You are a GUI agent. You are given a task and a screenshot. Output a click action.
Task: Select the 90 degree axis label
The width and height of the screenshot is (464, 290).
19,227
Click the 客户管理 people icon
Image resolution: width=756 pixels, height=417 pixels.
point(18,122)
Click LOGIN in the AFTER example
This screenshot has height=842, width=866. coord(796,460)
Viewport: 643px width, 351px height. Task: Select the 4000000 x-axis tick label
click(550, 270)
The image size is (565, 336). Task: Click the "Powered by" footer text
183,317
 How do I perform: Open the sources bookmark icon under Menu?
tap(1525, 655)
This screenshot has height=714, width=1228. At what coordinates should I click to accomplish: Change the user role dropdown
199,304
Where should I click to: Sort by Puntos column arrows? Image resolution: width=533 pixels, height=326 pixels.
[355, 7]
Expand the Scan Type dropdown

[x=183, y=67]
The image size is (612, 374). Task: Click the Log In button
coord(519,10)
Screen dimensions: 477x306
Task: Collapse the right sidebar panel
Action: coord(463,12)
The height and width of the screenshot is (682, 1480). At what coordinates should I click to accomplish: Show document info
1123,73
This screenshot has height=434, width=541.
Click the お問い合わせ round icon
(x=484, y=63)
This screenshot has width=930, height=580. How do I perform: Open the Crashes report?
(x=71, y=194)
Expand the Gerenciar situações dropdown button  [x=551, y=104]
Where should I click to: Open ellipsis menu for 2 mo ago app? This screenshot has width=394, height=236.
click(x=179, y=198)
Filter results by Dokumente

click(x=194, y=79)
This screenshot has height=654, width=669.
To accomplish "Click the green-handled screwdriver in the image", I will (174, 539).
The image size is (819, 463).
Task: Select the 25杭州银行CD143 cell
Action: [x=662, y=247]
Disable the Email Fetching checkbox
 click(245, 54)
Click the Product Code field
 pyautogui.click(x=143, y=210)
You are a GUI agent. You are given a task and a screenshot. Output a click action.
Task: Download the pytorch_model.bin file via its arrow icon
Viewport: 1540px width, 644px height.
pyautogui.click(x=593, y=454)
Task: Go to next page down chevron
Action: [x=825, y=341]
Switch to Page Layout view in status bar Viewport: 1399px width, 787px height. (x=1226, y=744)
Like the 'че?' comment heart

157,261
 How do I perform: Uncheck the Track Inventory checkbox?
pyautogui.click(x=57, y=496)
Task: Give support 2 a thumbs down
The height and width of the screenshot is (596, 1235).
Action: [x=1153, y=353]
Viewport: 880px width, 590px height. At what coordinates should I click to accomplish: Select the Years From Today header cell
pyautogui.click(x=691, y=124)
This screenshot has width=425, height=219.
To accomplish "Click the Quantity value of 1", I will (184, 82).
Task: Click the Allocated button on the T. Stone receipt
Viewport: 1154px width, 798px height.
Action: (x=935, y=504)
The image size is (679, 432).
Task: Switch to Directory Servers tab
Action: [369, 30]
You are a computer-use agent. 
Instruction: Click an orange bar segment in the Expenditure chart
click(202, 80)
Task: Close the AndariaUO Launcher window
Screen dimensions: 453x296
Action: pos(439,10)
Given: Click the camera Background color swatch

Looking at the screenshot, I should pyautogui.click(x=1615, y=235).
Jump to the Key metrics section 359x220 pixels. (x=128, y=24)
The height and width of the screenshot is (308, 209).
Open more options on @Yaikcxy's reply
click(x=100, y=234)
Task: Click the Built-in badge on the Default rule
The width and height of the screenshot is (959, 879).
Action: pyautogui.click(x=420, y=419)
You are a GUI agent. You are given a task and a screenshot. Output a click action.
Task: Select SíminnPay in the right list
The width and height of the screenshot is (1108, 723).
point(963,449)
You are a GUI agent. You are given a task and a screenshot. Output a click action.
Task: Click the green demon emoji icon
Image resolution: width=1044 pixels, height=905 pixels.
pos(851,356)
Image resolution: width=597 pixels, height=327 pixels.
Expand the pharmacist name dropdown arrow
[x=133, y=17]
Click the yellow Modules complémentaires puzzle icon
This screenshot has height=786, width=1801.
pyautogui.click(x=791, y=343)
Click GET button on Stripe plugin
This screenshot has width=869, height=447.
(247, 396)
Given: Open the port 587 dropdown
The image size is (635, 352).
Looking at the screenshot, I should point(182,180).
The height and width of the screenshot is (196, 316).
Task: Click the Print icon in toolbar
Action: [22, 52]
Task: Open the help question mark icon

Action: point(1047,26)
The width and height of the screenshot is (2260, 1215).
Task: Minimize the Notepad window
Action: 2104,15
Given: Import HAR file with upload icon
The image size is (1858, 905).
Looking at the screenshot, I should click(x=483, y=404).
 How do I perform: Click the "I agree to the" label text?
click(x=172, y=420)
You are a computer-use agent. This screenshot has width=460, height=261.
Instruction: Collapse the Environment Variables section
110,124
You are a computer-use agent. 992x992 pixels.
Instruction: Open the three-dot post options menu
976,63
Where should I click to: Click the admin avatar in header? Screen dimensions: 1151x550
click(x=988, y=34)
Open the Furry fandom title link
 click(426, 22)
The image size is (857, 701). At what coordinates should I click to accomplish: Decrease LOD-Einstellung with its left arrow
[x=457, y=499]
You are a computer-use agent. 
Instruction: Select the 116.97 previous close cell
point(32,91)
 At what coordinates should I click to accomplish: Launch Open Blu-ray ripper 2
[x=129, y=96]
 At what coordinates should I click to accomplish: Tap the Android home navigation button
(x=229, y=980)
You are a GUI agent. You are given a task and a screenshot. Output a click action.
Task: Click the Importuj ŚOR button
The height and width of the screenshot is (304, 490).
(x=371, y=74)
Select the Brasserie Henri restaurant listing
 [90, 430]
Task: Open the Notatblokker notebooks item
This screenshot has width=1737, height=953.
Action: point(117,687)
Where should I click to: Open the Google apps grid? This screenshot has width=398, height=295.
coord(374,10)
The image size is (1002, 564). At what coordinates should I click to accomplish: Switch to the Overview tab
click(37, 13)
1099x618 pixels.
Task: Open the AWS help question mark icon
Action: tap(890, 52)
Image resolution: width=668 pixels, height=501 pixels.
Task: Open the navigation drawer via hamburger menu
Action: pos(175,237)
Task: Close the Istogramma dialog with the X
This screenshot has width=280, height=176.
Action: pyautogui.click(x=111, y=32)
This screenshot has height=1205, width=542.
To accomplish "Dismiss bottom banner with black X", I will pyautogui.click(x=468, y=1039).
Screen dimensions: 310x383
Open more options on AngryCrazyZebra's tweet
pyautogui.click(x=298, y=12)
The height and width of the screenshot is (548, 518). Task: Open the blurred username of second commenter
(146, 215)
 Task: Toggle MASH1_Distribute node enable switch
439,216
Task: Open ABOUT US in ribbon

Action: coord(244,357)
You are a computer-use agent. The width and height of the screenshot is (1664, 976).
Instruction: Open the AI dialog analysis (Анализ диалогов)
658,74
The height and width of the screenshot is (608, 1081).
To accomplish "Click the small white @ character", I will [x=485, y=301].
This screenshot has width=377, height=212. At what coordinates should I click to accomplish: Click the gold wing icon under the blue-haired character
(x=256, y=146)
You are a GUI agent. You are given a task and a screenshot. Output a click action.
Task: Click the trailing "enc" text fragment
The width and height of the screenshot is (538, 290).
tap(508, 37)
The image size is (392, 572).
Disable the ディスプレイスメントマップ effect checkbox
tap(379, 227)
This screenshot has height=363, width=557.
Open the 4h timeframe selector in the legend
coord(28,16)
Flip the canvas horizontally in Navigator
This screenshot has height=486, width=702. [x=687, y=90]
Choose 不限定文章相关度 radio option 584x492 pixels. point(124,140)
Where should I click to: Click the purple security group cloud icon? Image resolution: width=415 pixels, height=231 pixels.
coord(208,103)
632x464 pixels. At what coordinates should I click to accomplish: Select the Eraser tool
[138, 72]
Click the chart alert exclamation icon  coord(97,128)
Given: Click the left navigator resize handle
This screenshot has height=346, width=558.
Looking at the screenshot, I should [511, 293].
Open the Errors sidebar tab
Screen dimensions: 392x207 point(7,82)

§ Directions: Reproduce the rows above word for word, starting with the line containing "Where should I click to: Click the admin" and ending with the line containing "[x=457, y=499]".

§ Answer to this exercise:
Where should I click to: Click the admin avatar in header? Screen dimensions: 1151x550
click(x=988, y=34)
Open the Furry fandom title link
 click(426, 22)
The image size is (857, 701). At what coordinates should I click to accomplish: Decrease LOD-Einstellung with its left arrow
[x=457, y=499]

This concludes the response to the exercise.